_TASK TO COMPLETE_
In all of the material below, change every "computer-use agent" to "screen assistant" and leave everything else as it is.

===== MATERIAL FOR THIS EXERCISE =====

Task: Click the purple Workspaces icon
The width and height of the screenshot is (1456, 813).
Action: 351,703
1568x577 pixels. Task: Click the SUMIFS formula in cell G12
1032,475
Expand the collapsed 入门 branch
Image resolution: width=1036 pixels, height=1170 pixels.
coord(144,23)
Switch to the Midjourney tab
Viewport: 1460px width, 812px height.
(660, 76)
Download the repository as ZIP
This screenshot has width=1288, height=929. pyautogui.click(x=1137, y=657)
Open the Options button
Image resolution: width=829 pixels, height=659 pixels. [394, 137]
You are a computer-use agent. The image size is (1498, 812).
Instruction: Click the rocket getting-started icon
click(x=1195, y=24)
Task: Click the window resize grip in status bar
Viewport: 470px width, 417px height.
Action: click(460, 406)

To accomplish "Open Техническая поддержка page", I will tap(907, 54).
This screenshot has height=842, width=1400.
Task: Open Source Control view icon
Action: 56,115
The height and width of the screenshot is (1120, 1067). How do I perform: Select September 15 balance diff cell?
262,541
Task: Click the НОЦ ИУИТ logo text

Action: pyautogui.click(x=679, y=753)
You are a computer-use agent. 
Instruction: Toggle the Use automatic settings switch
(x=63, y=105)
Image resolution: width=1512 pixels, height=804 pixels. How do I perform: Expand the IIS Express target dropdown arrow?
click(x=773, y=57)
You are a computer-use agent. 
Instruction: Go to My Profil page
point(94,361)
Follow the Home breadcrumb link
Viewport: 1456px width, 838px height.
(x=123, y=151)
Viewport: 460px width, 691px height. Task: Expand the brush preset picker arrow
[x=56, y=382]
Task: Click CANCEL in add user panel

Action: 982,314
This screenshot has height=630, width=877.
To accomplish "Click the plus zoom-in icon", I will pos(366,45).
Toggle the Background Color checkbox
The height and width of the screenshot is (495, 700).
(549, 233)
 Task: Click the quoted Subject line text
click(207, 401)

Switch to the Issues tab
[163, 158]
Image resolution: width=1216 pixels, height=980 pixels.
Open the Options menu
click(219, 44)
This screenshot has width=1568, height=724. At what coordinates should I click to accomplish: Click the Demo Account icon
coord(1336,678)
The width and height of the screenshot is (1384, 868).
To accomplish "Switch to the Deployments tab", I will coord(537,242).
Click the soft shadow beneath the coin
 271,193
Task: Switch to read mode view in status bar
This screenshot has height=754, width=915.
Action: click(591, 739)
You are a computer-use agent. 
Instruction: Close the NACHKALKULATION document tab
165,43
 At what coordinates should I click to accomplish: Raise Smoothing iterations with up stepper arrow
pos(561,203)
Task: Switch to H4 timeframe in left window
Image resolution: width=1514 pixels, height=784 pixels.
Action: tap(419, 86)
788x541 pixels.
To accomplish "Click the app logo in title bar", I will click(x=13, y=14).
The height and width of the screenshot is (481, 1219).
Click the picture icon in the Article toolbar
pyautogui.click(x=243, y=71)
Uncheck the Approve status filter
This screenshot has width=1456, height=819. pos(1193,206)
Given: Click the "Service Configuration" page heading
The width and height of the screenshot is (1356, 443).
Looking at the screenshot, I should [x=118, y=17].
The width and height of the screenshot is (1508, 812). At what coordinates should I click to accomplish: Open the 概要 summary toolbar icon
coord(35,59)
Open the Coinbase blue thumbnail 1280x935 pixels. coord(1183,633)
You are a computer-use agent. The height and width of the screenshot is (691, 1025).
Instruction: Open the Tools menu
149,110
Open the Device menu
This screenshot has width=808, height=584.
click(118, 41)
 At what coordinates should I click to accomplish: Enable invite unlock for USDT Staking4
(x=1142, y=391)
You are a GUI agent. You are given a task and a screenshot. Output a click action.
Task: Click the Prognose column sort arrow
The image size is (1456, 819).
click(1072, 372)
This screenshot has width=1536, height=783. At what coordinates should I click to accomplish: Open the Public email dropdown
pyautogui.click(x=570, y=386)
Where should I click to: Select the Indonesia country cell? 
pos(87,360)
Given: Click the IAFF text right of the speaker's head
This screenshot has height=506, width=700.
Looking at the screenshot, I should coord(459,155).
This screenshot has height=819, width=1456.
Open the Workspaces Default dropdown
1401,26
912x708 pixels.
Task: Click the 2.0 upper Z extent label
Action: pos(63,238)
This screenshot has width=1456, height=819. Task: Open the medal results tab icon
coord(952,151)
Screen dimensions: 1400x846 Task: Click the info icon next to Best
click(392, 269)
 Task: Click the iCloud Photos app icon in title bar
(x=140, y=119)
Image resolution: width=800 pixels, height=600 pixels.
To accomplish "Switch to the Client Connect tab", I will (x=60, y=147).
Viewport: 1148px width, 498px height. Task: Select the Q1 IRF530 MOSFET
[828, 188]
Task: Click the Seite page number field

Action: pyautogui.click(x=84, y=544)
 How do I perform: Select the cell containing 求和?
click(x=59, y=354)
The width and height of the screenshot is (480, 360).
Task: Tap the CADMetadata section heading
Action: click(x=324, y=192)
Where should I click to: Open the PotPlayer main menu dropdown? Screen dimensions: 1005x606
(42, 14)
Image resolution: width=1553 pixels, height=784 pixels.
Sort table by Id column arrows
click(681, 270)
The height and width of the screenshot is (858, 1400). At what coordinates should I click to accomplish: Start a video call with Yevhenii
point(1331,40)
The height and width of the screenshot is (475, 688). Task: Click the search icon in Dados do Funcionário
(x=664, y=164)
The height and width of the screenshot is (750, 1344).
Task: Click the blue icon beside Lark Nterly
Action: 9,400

=====

_RIGHT ANSWER_
Task: Click the purple Workspaces icon
The width and height of the screenshot is (1456, 813).
Action: 351,703
1568x577 pixels. Task: Click the SUMIFS formula in cell G12
1032,475
Expand the collapsed 入门 branch
Image resolution: width=1036 pixels, height=1170 pixels.
coord(144,23)
Switch to the Midjourney tab
Viewport: 1460px width, 812px height.
(660, 76)
Download the repository as ZIP
This screenshot has width=1288, height=929. pyautogui.click(x=1137, y=657)
Open the Options button
Image resolution: width=829 pixels, height=659 pixels. [394, 137]
You are a screen assistant. The image size is (1498, 812).
Instruction: Click the rocket getting-started icon
click(x=1195, y=24)
Task: Click the window resize grip in status bar
Viewport: 470px width, 417px height.
Action: click(460, 406)

To accomplish "Open Техническая поддержка page", I will tap(907, 54).
This screenshot has height=842, width=1400.
Task: Open Source Control view icon
Action: 56,115
The height and width of the screenshot is (1120, 1067). How do I perform: Select September 15 balance diff cell?
262,541
Task: Click the НОЦ ИУИТ logo text

Action: pyautogui.click(x=679, y=753)
You are a screen assistant. 
Instruction: Toggle the Use automatic settings switch
(x=63, y=105)
Image resolution: width=1512 pixels, height=804 pixels. How do I perform: Expand the IIS Express target dropdown arrow?
click(x=773, y=57)
You are a screen assistant. 
Instruction: Go to My Profil page
point(94,361)
Follow the Home breadcrumb link
Viewport: 1456px width, 838px height.
(x=123, y=151)
Viewport: 460px width, 691px height. Task: Expand the brush preset picker arrow
[x=56, y=382]
Task: Click CANCEL in add user panel

Action: 982,314
This screenshot has height=630, width=877.
To accomplish "Click the plus zoom-in icon", I will pos(366,45).
Toggle the Background Color checkbox
The height and width of the screenshot is (495, 700).
(549, 233)
 Task: Click the quoted Subject line text
click(207, 401)

Switch to the Issues tab
[163, 158]
Image resolution: width=1216 pixels, height=980 pixels.
Open the Options menu
click(219, 44)
This screenshot has width=1568, height=724. At what coordinates should I click to accomplish: Click the Demo Account icon
coord(1336,678)
The width and height of the screenshot is (1384, 868).
To accomplish "Switch to the Deployments tab", I will coord(537,242).
Click the soft shadow beneath the coin
 271,193
Task: Switch to read mode view in status bar
This screenshot has height=754, width=915.
Action: click(591, 739)
You are a screen assistant. 
Instruction: Close the NACHKALKULATION document tab
165,43
 At what coordinates should I click to accomplish: Raise Smoothing iterations with up stepper arrow
pos(561,203)
Task: Switch to H4 timeframe in left window
Image resolution: width=1514 pixels, height=784 pixels.
Action: tap(419, 86)
788x541 pixels.
To accomplish "Click the app logo in title bar", I will click(x=13, y=14).
The height and width of the screenshot is (481, 1219).
Click the picture icon in the Article toolbar
pyautogui.click(x=243, y=71)
Uncheck the Approve status filter
This screenshot has width=1456, height=819. pos(1193,206)
Given: Click the "Service Configuration" page heading
The width and height of the screenshot is (1356, 443).
Looking at the screenshot, I should [x=118, y=17].
The width and height of the screenshot is (1508, 812). At what coordinates should I click to accomplish: Open the 概要 summary toolbar icon
coord(35,59)
Open the Coinbase blue thumbnail 1280x935 pixels. coord(1183,633)
You are a screen assistant. The height and width of the screenshot is (691, 1025).
Instruction: Open the Tools menu
149,110
Open the Device menu
This screenshot has width=808, height=584.
click(118, 41)
 At what coordinates should I click to accomplish: Enable invite unlock for USDT Staking4
(x=1142, y=391)
You are a GUI agent. You are given a task and a screenshot. Output a click action.
Task: Click the Prognose column sort arrow
The image size is (1456, 819).
click(1072, 372)
This screenshot has width=1536, height=783. At what coordinates should I click to accomplish: Open the Public email dropdown
pyautogui.click(x=570, y=386)
Where should I click to: Select the Indonesia country cell? 
pos(87,360)
Given: Click the IAFF text right of the speaker's head
This screenshot has height=506, width=700.
Looking at the screenshot, I should coord(459,155).
This screenshot has height=819, width=1456.
Open the Workspaces Default dropdown
1401,26
912x708 pixels.
Task: Click the 2.0 upper Z extent label
Action: pos(63,238)
This screenshot has width=1456, height=819. Task: Open the medal results tab icon
coord(952,151)
Screen dimensions: 1400x846 Task: Click the info icon next to Best
click(392, 269)
 Task: Click the iCloud Photos app icon in title bar
(x=140, y=119)
Image resolution: width=800 pixels, height=600 pixels.
To accomplish "Switch to the Client Connect tab", I will (x=60, y=147).
Viewport: 1148px width, 498px height. Task: Select the Q1 IRF530 MOSFET
[828, 188]
Task: Click the Seite page number field

Action: pyautogui.click(x=84, y=544)
 How do I perform: Select the cell containing 求和?
click(x=59, y=354)
The width and height of the screenshot is (480, 360).
Task: Tap the CADMetadata section heading
Action: click(x=324, y=192)
Where should I click to: Open the PotPlayer main menu dropdown? Screen dimensions: 1005x606
(42, 14)
Image resolution: width=1553 pixels, height=784 pixels.
Sort table by Id column arrows
click(681, 270)
The height and width of the screenshot is (858, 1400). At what coordinates should I click to accomplish: Start a video call with Yevhenii
point(1331,40)
The height and width of the screenshot is (475, 688). Task: Click the search icon in Dados do Funcionário
(x=664, y=164)
The height and width of the screenshot is (750, 1344).
Task: Click the blue icon beside Lark Nterly
Action: 9,400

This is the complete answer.